で、なぜ冬に熱中症になるかと言うと……もうおわかりですね、お風呂です。

リンナイの「『入浴』に関する意識調査」(2018)によると、半数以上(57.9%)の人が、冬場の自宅浴槽の温度設定を41℃以上としていました。ところが、先出の「入浴事故の危機管理」によると
●41℃以上の湯に30分以上全身浴で浸かると、体温は概ね40℃まで上昇する。
●体温が40℃まで上昇すると、入浴中であってもIII度熱中症の症状が生じやすいとされる。
というのです。さらに黒木教授は別の報告書でも、「42℃以上の湯に全身浴で30分以上浸かると深部体温が3℃上昇して誰もがIII度熱中症になり、意識を失う」「深部体温が42℃以上になると心筋が崩壊し高カリウム血症となり心室細動を起こし急死する」としています。そう、冬のお風呂が危険なのは、高齢者だけではない(※)のです。

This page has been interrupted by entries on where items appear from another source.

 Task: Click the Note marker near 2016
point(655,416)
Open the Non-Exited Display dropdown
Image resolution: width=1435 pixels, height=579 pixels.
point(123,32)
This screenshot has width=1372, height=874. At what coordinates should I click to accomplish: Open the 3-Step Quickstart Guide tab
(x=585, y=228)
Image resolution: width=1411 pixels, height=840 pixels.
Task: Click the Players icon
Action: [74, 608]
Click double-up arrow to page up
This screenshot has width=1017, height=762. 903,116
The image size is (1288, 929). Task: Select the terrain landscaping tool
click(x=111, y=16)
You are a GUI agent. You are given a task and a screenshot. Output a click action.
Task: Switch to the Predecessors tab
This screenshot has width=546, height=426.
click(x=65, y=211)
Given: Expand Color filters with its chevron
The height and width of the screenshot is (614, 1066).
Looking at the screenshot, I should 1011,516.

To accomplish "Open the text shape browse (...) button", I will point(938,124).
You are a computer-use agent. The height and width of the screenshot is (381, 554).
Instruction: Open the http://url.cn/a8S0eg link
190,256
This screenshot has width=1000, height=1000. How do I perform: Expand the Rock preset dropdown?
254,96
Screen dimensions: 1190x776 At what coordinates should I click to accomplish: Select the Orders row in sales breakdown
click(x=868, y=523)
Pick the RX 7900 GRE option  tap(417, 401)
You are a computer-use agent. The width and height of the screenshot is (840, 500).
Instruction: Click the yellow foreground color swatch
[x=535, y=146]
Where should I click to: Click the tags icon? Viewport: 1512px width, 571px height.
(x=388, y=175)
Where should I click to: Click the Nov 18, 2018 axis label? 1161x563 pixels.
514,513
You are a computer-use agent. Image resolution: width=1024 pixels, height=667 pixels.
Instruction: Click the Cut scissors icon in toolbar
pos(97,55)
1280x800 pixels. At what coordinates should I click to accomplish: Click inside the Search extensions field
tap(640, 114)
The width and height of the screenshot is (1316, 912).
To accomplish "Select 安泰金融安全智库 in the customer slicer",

※ちなみに、高齢者の入浴中の事故が多い理由として、黒木教授は「高齢者では神経系の老化の影響で、のぼせにくく症状が出にくい。また、風呂が熱いと感じないから長時間風呂に浸かっていられる」ことをあげています。

冬の浴室内熱中症を防ぐポイント

なんだかお風呂が怖くなりそうな話ですが、入浴は体を清潔にするだけでなく、疲れを癒やし、手足の末端まで温める、一日の締めくくりに最高のイベント。よい睡眠のためにも、毎日お風呂に入ることがおすすめです。そこで、冬の入浴時の熱中症を防ぐポイントをまとめました。
●湯温は40℃以下、湯船に浸かる時間は10分以内で。
●長時間入浴するときは、ぬるめのお風呂(38℃前後)で半身浴を。
●体調不良時や食事・飲酒後、薬(睡眠薬など)の内服直後は入浴しない。
冷え性の人は、短時間の入浴でもお風呂上がりにポカポカが持続する、炭酸入浴剤薬用入浴剤を使用するのがおすすめ。また、入浴前にはきちんと水分を摂り、お風呂上がりにはハイポトニック飲料や経口補水液で、汗とともに失われたミネラルや水分を補給しましょう!